As far as I can tell, the teabagger complaints about “party elites” comes down to a “dolchstosslegende,” a belief that there are powerful RINO traitors running the Republican Party in such a way that it sabotages the party (see also “Bush was a liberal:” it’s their explanation for why/how things fall apart every time they get their way at the ballot box). Romney, as a former liberal from New England and a not-really-Christian person, is rich scapegoat material.
Anne Laurie
@Lancelot Link: You’re right. From what I remember at the time, Carter took a shite-ton of abuse from the “realistic” media about actually trying to live up to the words of that religious philosopher Jesus; then Reagan came along and promised the Christianist bigots & conmen he’d give them all of the piety-pap while still keeping those people in their place. It was another “realignment” like the earlier version where Nixon captured the Dixiecrat racists by assuring him he’d work to gut LBJ’s civil rights laws. But then, is there an evil idea or individual in American politics during the last 50 years that didn’t have its roots in Nixon’s presidency?
mclaren
Classic brilliant Taibbi.
Chuck Butcher
My concern about this clown parade is that it gives the Democrats an excuse for another lurch right – despite the bloodbath for the almost GOPer Democrats in ’10. I’m not suggesting it would be reasonable…
I’m actually going to try to watch for a bit …

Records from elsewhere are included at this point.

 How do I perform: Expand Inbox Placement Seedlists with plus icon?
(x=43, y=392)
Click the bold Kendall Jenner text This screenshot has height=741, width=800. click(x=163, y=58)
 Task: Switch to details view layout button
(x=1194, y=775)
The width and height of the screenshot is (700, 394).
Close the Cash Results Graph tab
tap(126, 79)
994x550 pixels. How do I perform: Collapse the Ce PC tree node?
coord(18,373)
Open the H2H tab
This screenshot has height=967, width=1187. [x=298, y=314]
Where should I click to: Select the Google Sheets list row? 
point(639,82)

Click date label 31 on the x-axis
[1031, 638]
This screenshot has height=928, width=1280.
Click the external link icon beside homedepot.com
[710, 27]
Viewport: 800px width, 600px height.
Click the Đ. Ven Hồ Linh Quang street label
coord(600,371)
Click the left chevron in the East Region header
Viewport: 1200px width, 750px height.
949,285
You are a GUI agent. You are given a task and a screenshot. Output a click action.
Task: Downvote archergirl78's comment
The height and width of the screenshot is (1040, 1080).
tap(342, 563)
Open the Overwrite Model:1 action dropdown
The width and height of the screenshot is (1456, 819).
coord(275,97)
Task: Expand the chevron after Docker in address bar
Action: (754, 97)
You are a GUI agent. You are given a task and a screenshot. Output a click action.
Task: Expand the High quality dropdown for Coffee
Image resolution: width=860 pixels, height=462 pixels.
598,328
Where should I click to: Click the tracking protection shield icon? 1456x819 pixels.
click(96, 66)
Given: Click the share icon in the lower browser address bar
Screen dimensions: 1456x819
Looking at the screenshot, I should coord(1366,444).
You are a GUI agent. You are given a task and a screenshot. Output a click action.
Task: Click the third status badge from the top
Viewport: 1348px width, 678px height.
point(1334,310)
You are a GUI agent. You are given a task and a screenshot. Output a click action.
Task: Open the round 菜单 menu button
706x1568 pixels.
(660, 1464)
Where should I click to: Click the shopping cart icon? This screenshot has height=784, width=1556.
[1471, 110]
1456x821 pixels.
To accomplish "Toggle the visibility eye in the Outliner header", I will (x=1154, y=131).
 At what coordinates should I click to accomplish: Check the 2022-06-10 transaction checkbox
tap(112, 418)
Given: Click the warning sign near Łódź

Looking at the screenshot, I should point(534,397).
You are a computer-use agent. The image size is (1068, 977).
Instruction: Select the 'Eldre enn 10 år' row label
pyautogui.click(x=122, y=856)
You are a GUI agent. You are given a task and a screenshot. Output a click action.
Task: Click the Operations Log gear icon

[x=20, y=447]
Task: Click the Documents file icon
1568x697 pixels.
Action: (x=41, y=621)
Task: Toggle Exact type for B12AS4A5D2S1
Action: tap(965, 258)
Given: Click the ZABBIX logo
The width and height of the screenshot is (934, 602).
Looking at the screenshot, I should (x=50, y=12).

OMG, “The Commander In Chief Debate”
Left Coast Tom
This from the same writer who assured us barely two months ago that we should all be terribly frightened of Bachmann, and we should stop making fun of her because she thrived on our scorn?
I’m quickly coming to the view that the only reason people read Taibbi is because his “vampire squid” line regarding Goldman is still (reasonably enough, but still…) paying dividends.
Amir Khalid
@Chris:
The thread’s dead by now, pretty much, but I’ve only just thought of something. There’s a core of true believers among the Teabaggers, without whom the Koch brothers would have had no one to organize. And I certainly don’t disagree that the Teabaggers mistrust the motives of the GOP elite, see the elites as less than pure, and blame them for the party’s recent failures. But as I understand, the Teabagger tendency is itself split between Astroturfed and genuine grassroots groups, for just this reason. And mistrust between party base and elite does seem to me like a clear example of class conflict: the GOP’s 99%ers against the 1%ers.
Romney’s own lack of Teabagger purity cred is of course widely known. But the sense that he is the elite’s chosen man must also rankle the Teabaggers, and be part of the reason that they have not warmed to him.
Fred Fnord
@geg6:
*snicker*
Speaking as a Penn State alum, I would say I’m impressed at the 10,000 number, because a LOT less than a fifth of the student body was sane when I was there. (I’m assuming at least a quarter of those people were faculty/staff/administration, whom I always felt terribly sorry for.)
Still, that leaves four fifths who are bugfuck crazy egotists, total conservative nutbars, and/or perpetually drunken frat boys who think rape is a spectator sport.